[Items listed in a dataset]

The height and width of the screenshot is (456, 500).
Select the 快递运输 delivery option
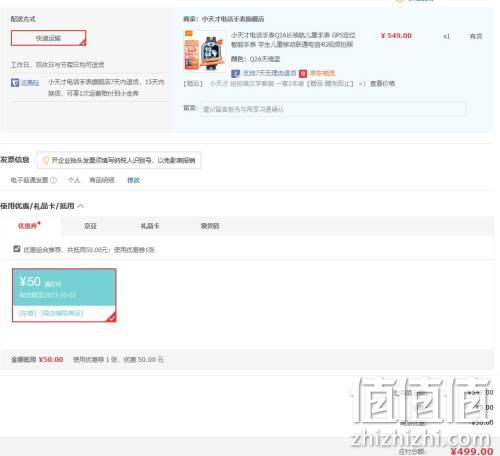pos(49,38)
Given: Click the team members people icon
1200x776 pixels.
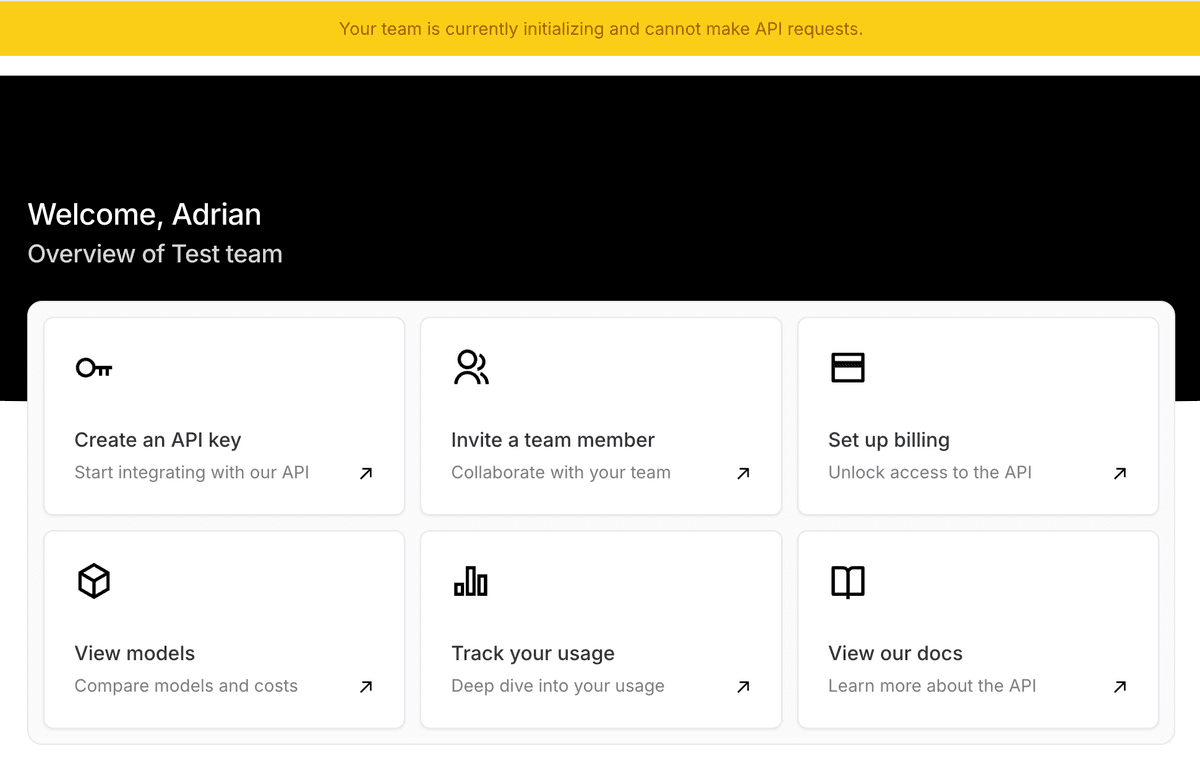Looking at the screenshot, I should [470, 367].
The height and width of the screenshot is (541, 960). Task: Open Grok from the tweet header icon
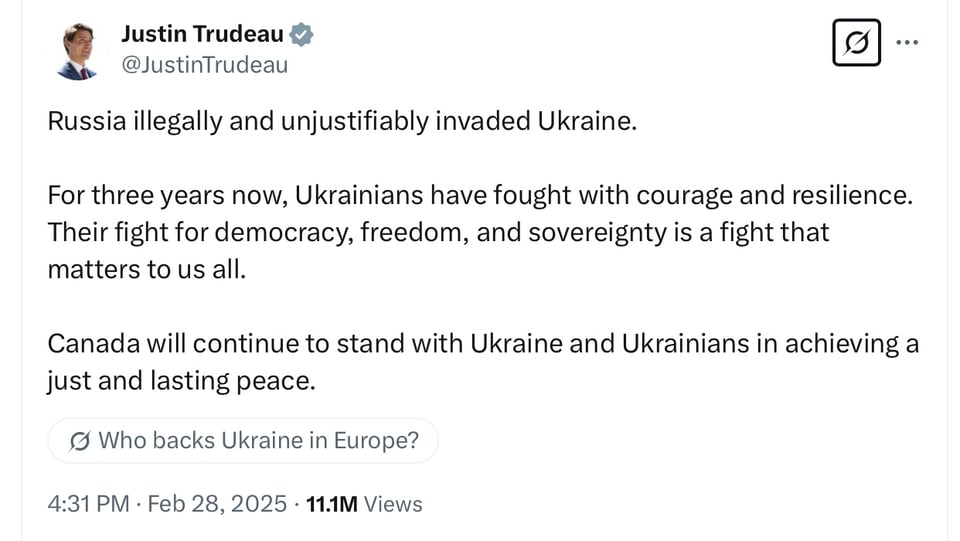[x=856, y=43]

— Problem details —
Could you arrange the lines of these records as a numbered list, skipping any blank lines and leaving the pictures out?

— Response to the exercise —
1. The height and width of the screenshot is (456, 500).
2. Select the 快递运输 delivery option
3. pos(49,38)
4. Given: Click the team members people icon
5. 1200x776 pixels.
6. Looking at the screenshot, I should [470, 367].
7. The height and width of the screenshot is (541, 960). Task: Open Grok from the tweet header icon
8. [x=856, y=43]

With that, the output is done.